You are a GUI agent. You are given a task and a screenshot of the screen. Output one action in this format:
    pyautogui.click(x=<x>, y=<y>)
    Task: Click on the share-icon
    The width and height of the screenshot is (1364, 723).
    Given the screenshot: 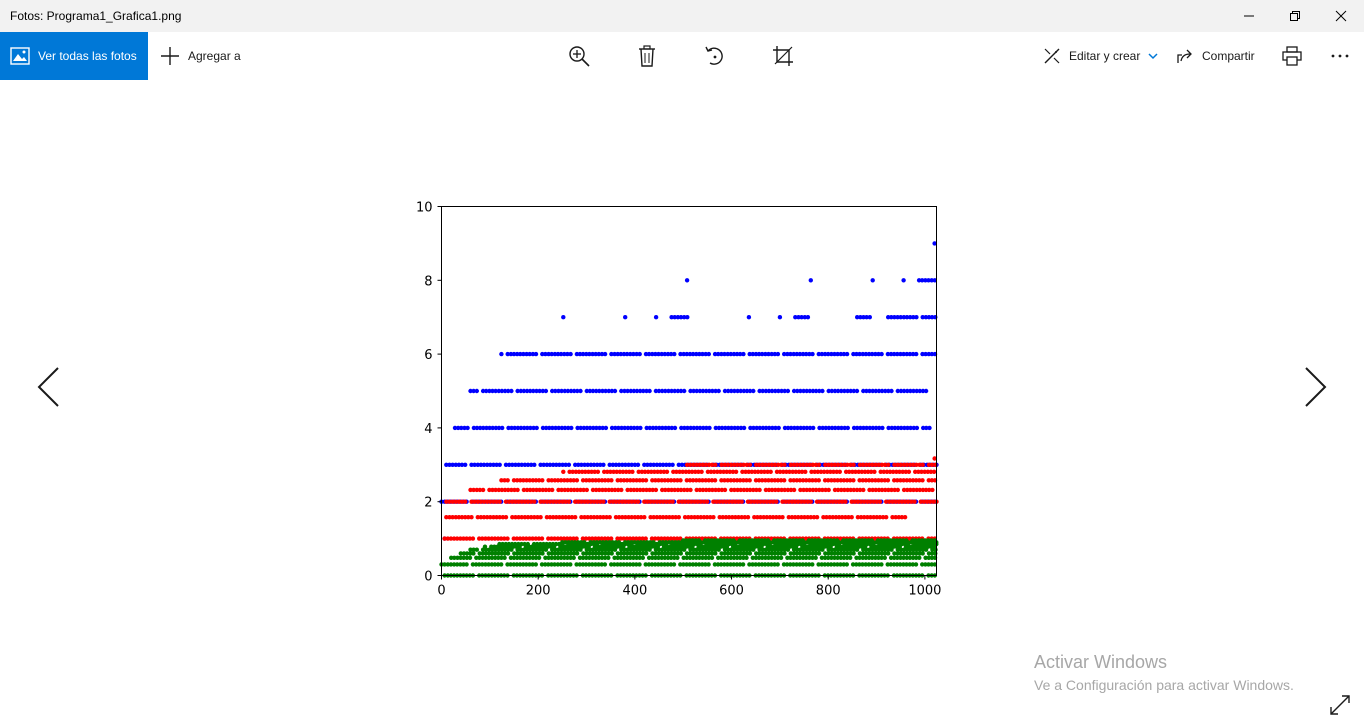 What is the action you would take?
    pyautogui.click(x=1184, y=56)
    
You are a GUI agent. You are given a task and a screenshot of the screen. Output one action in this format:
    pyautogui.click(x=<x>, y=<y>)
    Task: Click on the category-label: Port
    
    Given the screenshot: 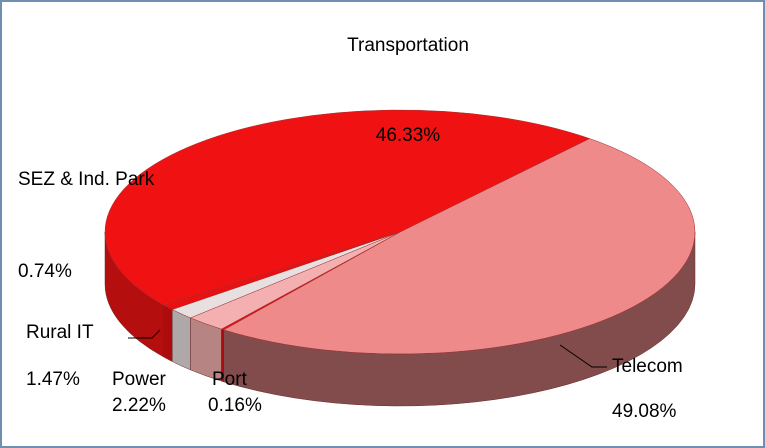 What is the action you would take?
    pyautogui.click(x=230, y=380)
    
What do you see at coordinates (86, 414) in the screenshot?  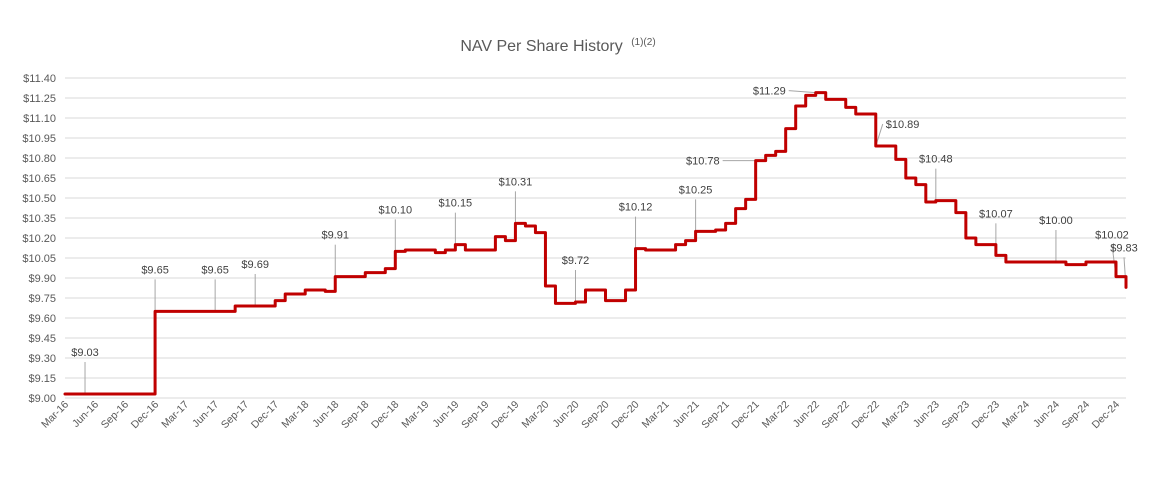 I see `x-tick-label: Jun-16` at bounding box center [86, 414].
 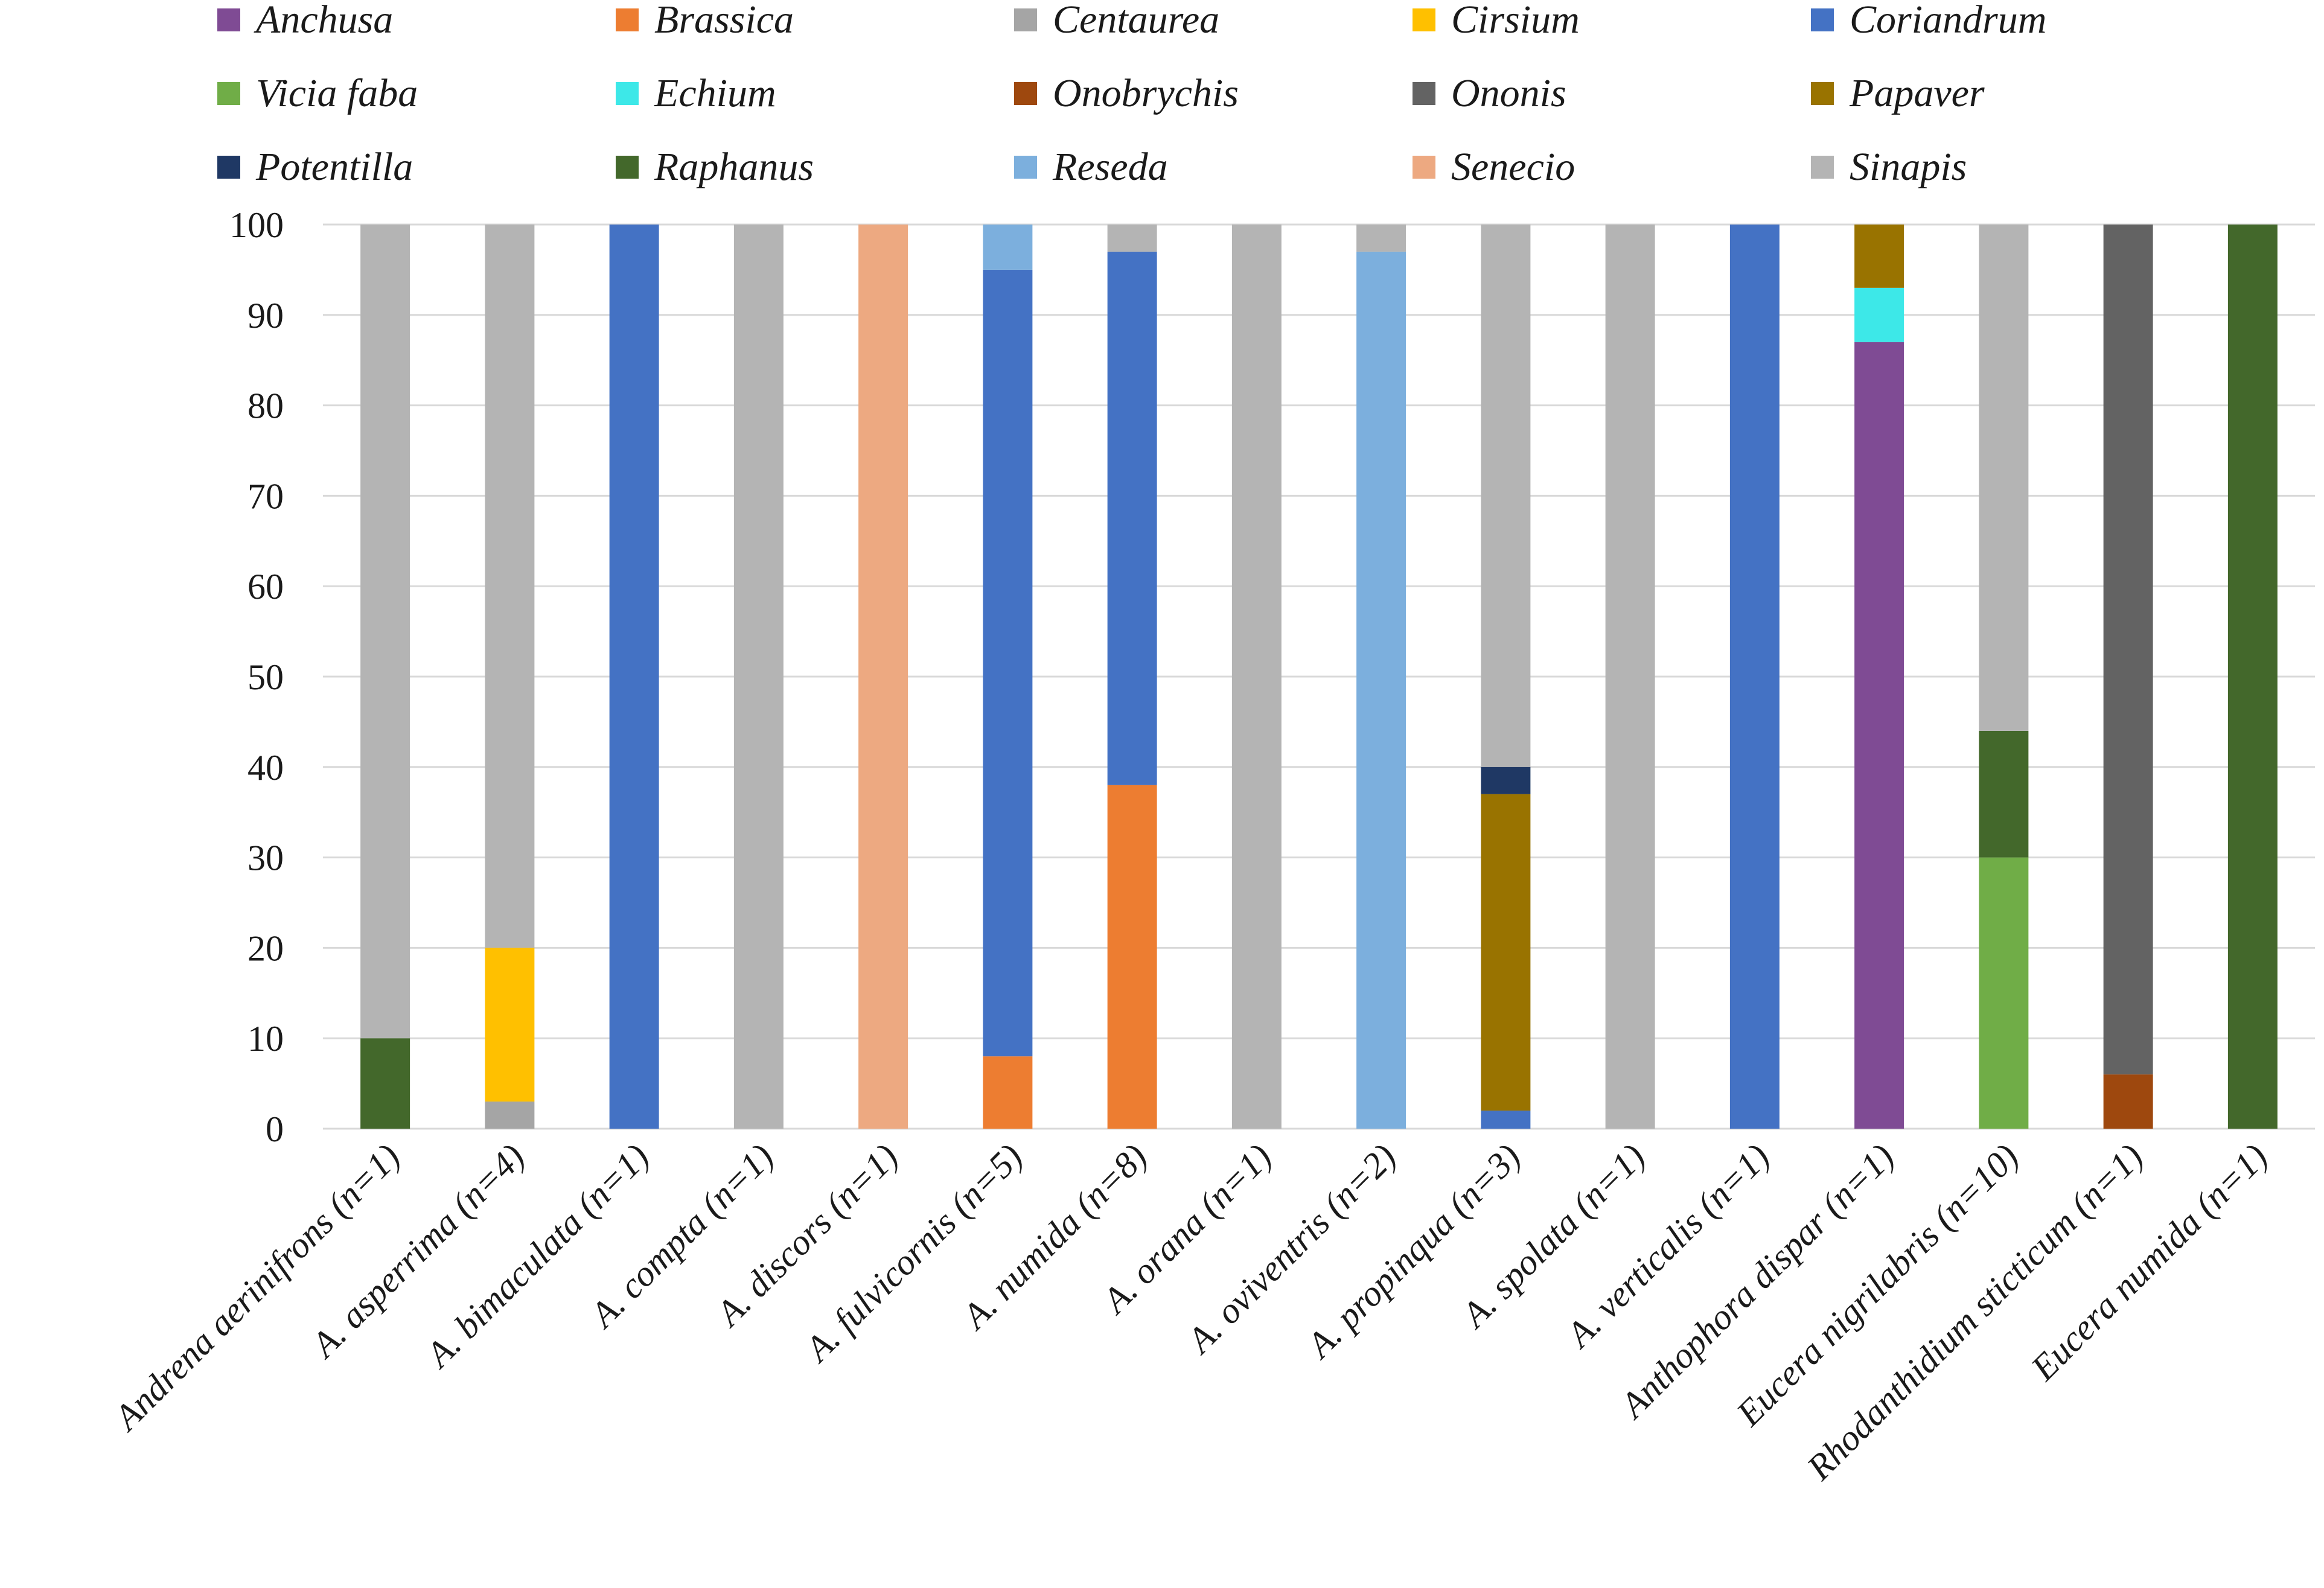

TASK ITEM: Please rewrite the records from their start through the line containing "The width and", inclusive, with "share-icon" changed to "download-icon" and all else left as is. Give only those lines.

FINISHED EXERCISE:
You are a GUI agent. You are given a task and a screenshot of the screen. Output one action in this format:
    pyautogui.click(x=<x>, y=<y>)
    Task: Click on the download-icon
    The width and height of the screenshot is (1364, 723).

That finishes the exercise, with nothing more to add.